2023 年 37 巻 論文ID: 37_1_nishio
【目的】若年性乳がんと診断され治療体験をもつ患者の診断後から治療期間におけるセクシュアリティに関する情報と支援ニーズを明らかにする.
【方法】研究デザインは,質的記述的研究デザインとした.A都道府県内の乳腺専門医の登録のある乳がん手術実施病院のうち,研究協力の同意が得られた3施設の患者,9名に対してインタビューを実施して質的帰納的に分析した.
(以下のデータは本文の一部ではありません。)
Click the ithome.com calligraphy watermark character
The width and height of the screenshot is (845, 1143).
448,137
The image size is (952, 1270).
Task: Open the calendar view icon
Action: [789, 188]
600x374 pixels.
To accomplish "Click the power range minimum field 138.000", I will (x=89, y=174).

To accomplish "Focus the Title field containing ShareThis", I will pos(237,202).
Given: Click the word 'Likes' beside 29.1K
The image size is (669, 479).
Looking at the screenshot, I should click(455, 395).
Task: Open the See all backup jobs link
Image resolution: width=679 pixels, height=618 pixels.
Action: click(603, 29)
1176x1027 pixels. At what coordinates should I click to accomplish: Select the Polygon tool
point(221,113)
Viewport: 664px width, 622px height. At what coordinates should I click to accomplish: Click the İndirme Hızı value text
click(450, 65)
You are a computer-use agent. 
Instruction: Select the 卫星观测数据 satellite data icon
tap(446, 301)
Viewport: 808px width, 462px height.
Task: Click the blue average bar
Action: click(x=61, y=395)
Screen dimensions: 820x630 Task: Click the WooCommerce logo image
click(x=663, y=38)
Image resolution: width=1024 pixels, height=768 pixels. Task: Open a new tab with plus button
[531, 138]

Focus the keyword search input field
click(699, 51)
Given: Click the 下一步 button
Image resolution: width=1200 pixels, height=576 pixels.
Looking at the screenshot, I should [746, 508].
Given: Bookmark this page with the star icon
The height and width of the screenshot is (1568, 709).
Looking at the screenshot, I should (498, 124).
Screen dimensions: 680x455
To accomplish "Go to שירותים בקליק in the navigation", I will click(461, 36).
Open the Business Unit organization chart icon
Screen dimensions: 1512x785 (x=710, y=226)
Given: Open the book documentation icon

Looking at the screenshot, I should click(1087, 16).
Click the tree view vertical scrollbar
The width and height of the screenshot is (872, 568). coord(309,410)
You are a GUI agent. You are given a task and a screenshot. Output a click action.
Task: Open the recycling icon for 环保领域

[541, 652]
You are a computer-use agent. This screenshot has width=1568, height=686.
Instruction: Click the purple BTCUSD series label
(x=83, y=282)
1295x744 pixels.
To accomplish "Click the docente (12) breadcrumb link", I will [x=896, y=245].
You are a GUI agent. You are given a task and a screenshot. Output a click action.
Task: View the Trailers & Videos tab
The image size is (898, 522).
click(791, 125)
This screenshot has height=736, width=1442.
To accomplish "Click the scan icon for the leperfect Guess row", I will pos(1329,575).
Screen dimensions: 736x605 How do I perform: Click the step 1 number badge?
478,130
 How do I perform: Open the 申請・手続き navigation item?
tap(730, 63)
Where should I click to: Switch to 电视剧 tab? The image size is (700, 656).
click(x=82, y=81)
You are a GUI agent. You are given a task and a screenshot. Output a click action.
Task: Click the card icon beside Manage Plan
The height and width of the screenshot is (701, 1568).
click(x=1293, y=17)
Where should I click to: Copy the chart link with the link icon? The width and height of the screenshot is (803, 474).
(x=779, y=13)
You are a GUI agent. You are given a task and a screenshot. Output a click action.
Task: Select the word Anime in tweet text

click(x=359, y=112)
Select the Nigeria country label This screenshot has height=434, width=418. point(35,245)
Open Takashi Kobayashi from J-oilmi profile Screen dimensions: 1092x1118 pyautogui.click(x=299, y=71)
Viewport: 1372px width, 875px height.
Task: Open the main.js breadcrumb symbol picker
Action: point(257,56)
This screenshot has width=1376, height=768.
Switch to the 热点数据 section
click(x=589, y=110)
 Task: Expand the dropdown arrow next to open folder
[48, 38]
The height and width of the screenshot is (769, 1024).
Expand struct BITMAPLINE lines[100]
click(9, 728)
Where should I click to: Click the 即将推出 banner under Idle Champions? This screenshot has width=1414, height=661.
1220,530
【結果】診断後から治療期間における若年性乳がん患者のセクシュアリティに関する情報と支援ニーズは,告知の時期,治療開始までの時期,周手術の時期,化学療法の時期,ホルモン療法の時期,放射線治療の時期,治療終了時,すべての時期に認められた情報と支援のニーズの8つの時期に分類され,135のコードから40のサブカテゴリ―,19のカテゴリーで構成された.
【考察】若年性乳がん患者が求めるセクシュアリティに関する情報と支援には,治療の影響を受け変化した身体的・心理的・社会的・スピリチュアルなニーズがある.そのため,医療者は患者の治療時期を考慮した情報提供や支援をする必要がある.
【結語】診断後から治療期間における若年性乳がん患者が求めるセクシュアリティに関する情報と支援は,8つの時期に分類され,各治療の時期特有のニーズとすべての時期に認められたニーズが明らかになった.